Widowed after just two years of marriage, Judith married second husband, Caleb Macy, a man who had faced many financial failures in his short life. Like most island men, Caleb had gone to sea but did not fare well – it was a claim of the fact that his health did not cooperate with the life found at sea. According to their son Obed, Caleb found not just a life partner and someone to tend to their household and children in his marriage to Judith, but he also found someone to help him in his business dealings.

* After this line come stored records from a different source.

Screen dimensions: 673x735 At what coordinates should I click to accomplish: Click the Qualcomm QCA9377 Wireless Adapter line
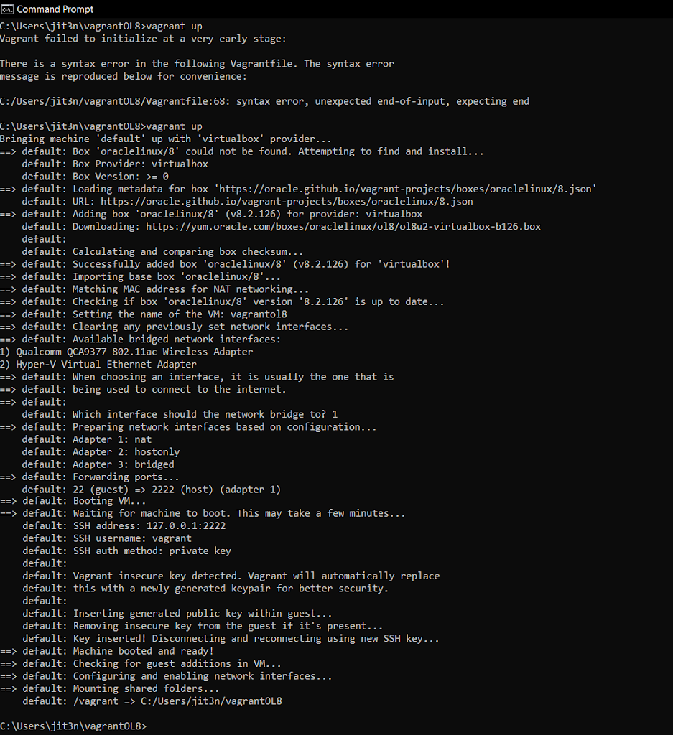126,352
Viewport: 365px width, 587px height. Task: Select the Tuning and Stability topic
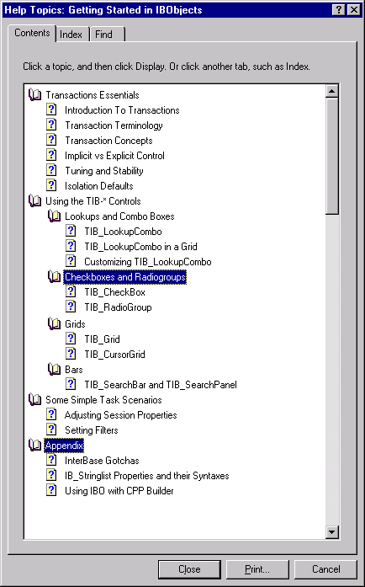click(104, 171)
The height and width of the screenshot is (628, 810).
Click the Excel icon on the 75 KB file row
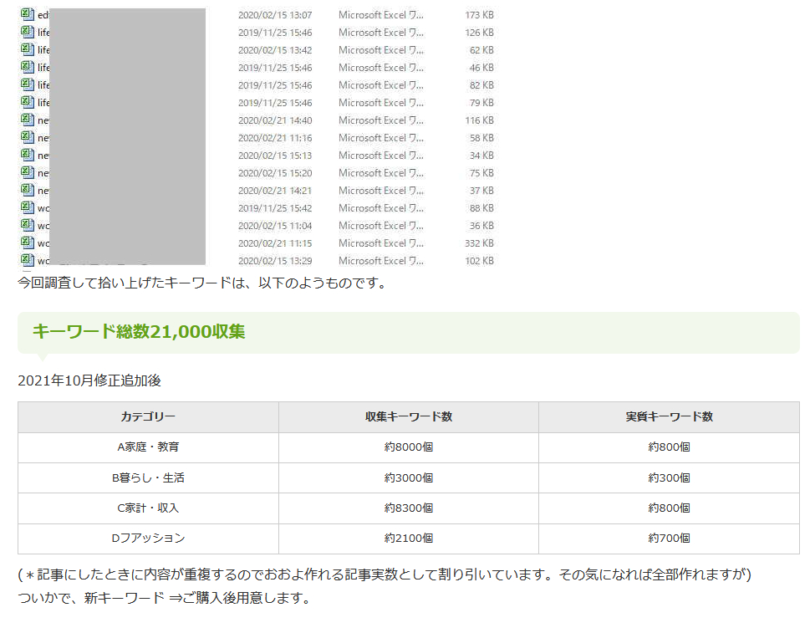pyautogui.click(x=25, y=172)
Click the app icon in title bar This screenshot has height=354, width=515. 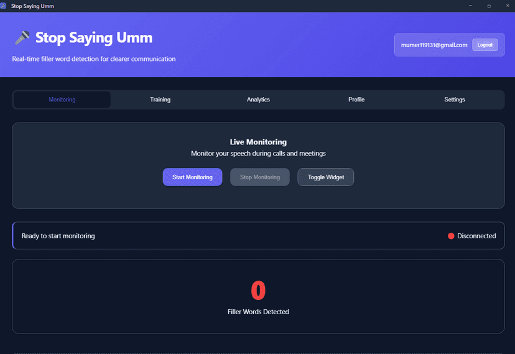point(4,6)
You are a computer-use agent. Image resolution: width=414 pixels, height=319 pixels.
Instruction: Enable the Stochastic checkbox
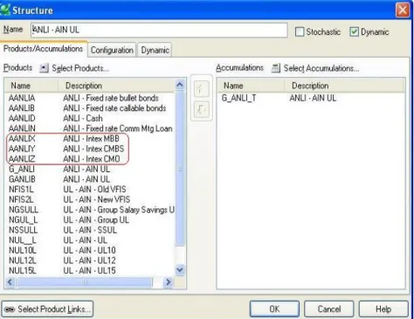pyautogui.click(x=300, y=31)
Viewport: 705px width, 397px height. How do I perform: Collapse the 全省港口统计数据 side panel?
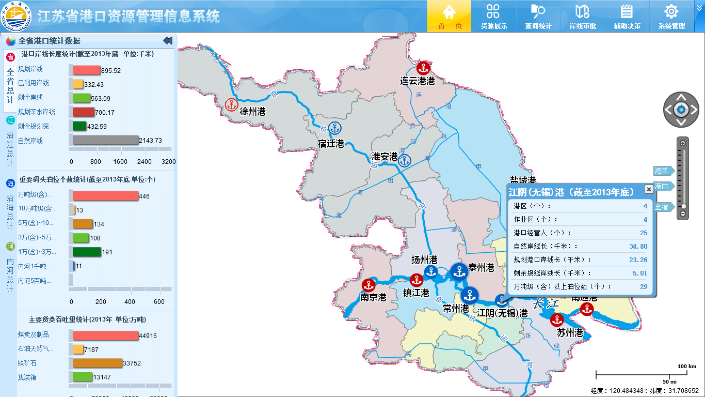pos(168,41)
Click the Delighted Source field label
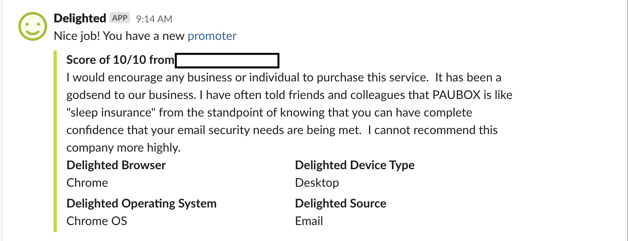 340,203
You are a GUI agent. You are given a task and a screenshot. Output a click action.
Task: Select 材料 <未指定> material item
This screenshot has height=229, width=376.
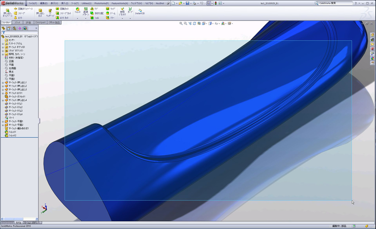pos(16,58)
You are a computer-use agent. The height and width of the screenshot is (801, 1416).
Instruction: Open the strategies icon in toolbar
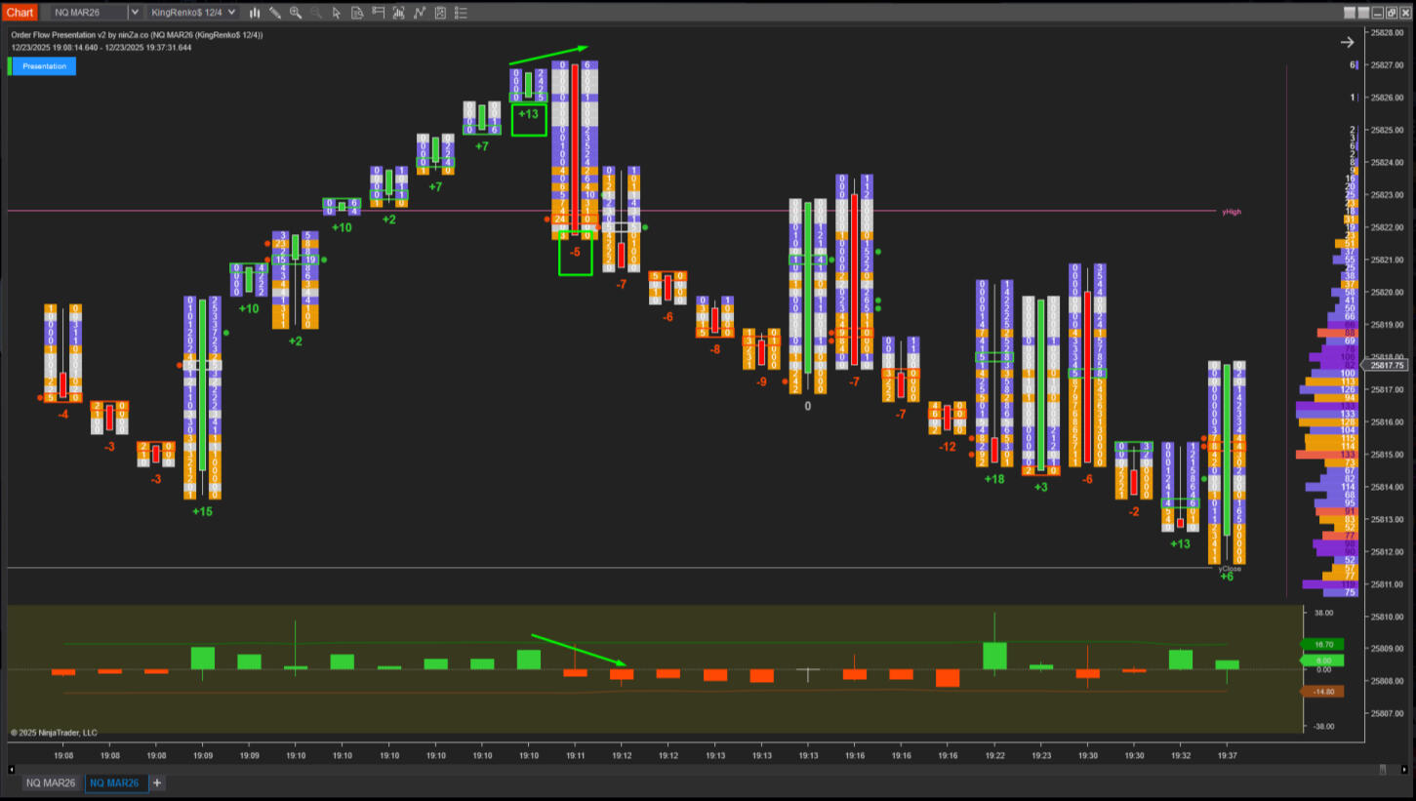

With ten children and her husband’s shoe making business to assist in, Judith found herself taking care of several men who boarded with the family. Sometimes as many as twelve men joined her family of twelve at the dinner table. These men were likely Caleb’s workers. In her daybook, which is in the collection of the Nantucket Historical Association, Judith kept a fairly detailed, if sometimes scattered, account of items purchased and sold, work completed, and records concerning her boarders between 1784 and 1805. Judith employed at least one of her daughters and several other women to spin wool, which she sold for profit. In some cases, it appears that Judith hired out a daughter to do work, and she sold goods to her sons, several of whom were prosperous island merchants, including Obed.
The details of the lives of Judith and her sister, Kezia Coffin, and Mary Coffin Starbuck serve as some of the few examples of what life was like for women and the role they played in society and the island economy on Nantucket in the eighteenth century. In reference to her boarders, Judith kept details of when they “came here to bord (sic)” and the number of meals they ate during the week. For example, on the fifteenth day of the sixth month 1800, Judith recorded that boarder Daniel Gifford “Eat 2 meals this week” and on the sixth day of the seventh month 1800, he “Eate (sic) 7 meals this week.” Judith “sold corn out of the crib,” nails, molasses, “scanes of yarn” – likely created in her home by herself, her daughters, and other women she hired – and candles. She even made a record of candles that she sold to her son Silvanus. Judith seems to have played the role of supplier and seller for Silvanus, selling wool for him and making him sign off on his acceptance of the payment by having him make a notation in her daybook.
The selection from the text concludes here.